▸ **Input data**

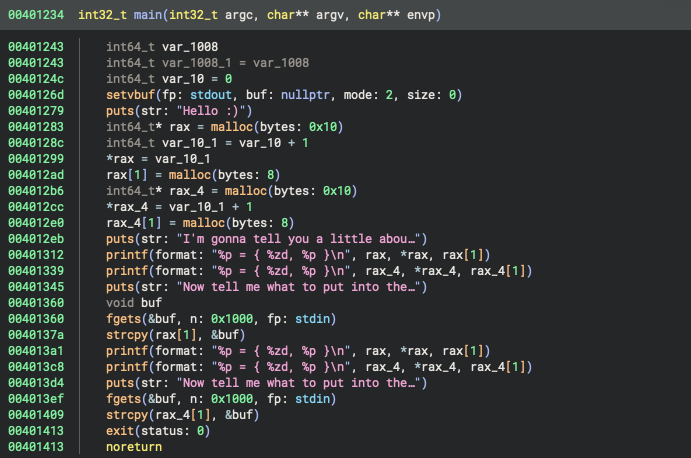Select the var_10 declaration set to 0

[169, 78]
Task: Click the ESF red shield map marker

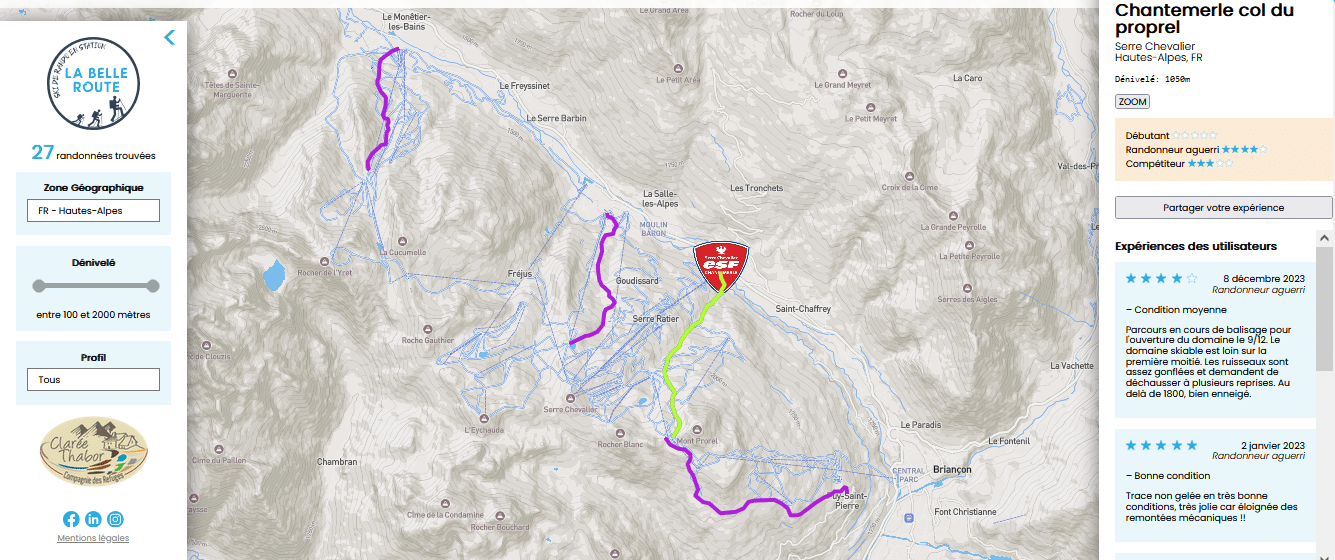Action: coord(721,266)
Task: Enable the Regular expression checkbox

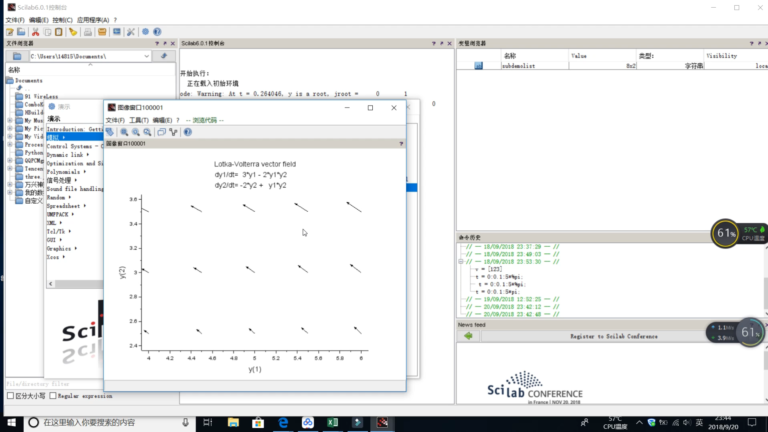Action: 53,396
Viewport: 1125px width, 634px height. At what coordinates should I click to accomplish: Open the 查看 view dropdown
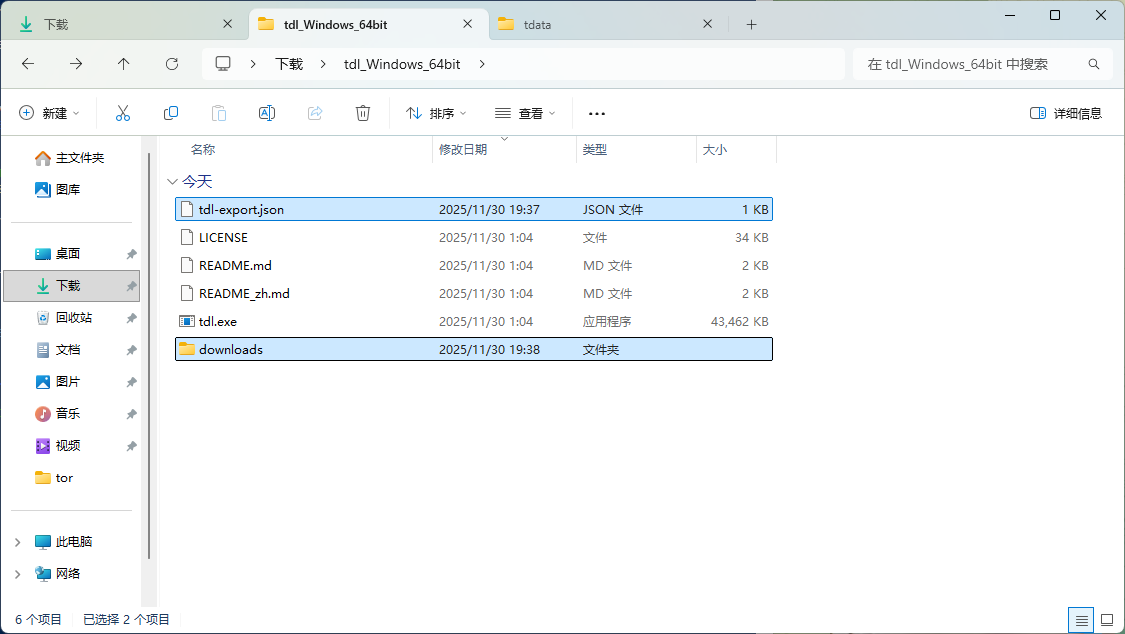click(x=526, y=113)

▸ **Work instructions**
In your reply, please print exactly the lines from the one with "Task: Enable the Regular expression checkbox" through the final line of the listing above, both included, and no pictures.

▸ **Solution below**
Task: Enable the Regular expression checkbox

Action: 53,396
Viewport: 1125px width, 634px height. At what coordinates should I click to accomplish: Open the 查看 view dropdown
click(x=526, y=113)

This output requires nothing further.